- INSTRUCTIONS TO FOLLOW:
Keep each line of the material that includes "Toggle", and leave out the rest.

- SOURCE DATA:

===

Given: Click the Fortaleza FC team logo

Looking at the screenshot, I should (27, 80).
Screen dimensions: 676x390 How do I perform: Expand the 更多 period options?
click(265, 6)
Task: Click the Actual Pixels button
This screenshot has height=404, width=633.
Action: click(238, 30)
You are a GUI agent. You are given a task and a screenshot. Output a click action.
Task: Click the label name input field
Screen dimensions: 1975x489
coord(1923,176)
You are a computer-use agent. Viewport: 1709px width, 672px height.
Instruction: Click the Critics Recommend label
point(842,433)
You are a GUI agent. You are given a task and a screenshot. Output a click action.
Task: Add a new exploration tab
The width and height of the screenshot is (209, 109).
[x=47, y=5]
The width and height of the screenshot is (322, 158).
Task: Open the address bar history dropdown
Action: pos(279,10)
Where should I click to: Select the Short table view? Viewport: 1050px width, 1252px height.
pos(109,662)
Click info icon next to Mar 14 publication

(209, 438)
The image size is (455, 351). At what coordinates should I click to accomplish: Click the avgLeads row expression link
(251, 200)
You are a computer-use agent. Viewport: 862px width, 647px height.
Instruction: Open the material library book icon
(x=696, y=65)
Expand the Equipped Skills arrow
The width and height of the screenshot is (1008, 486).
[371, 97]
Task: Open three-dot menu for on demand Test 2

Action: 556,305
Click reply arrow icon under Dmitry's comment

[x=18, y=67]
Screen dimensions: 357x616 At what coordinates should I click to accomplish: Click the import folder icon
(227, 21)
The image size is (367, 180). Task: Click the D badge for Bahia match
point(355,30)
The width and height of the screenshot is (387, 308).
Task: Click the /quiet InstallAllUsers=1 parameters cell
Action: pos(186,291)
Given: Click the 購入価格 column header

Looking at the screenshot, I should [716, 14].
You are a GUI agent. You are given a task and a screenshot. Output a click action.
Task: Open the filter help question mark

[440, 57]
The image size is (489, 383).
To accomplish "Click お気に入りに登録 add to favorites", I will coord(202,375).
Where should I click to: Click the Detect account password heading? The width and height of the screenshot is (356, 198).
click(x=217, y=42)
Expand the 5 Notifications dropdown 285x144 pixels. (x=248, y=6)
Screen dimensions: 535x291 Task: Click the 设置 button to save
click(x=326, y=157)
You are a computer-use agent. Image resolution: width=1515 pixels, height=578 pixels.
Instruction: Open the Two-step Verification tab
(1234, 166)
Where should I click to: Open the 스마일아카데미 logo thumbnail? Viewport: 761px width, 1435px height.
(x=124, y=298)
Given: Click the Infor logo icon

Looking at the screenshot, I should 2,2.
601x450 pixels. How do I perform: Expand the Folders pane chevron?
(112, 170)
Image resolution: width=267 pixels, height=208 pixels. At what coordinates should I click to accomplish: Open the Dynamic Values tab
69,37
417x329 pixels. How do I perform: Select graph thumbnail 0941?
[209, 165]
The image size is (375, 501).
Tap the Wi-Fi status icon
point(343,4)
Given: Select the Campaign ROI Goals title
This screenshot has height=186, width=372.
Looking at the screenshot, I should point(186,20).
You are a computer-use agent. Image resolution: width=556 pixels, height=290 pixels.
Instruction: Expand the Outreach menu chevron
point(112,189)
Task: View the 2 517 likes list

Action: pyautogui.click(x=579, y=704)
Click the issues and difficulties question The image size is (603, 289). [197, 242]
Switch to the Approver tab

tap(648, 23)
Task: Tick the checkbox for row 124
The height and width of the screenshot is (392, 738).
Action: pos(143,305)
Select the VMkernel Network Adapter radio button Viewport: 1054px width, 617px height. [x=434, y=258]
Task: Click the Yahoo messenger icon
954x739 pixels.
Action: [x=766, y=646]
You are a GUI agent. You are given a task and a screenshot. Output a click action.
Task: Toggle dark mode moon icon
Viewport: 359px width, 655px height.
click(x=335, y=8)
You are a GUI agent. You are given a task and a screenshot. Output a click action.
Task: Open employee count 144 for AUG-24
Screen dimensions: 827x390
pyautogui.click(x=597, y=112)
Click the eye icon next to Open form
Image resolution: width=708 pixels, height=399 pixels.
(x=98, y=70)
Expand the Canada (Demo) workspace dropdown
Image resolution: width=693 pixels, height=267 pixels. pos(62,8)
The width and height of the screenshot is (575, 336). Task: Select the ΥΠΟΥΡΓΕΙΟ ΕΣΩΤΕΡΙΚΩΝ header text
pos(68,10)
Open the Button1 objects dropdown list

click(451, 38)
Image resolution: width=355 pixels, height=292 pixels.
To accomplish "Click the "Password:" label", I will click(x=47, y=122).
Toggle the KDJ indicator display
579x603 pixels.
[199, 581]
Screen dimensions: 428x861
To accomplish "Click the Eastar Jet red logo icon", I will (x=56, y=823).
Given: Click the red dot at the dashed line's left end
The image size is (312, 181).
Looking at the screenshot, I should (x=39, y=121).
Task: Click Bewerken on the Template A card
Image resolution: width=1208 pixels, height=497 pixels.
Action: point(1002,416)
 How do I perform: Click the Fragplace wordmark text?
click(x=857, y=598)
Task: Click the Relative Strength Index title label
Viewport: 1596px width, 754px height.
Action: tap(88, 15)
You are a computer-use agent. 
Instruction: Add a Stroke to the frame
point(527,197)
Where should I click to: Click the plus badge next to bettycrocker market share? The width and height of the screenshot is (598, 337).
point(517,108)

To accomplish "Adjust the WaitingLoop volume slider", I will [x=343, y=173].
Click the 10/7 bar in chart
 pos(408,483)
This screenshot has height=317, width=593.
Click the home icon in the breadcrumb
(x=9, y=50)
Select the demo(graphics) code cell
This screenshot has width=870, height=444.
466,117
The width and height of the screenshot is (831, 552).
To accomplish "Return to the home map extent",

===

- TASK SOLUTION:
Task: Toggle dark mode moon icon
Toggle the KDJ indicator display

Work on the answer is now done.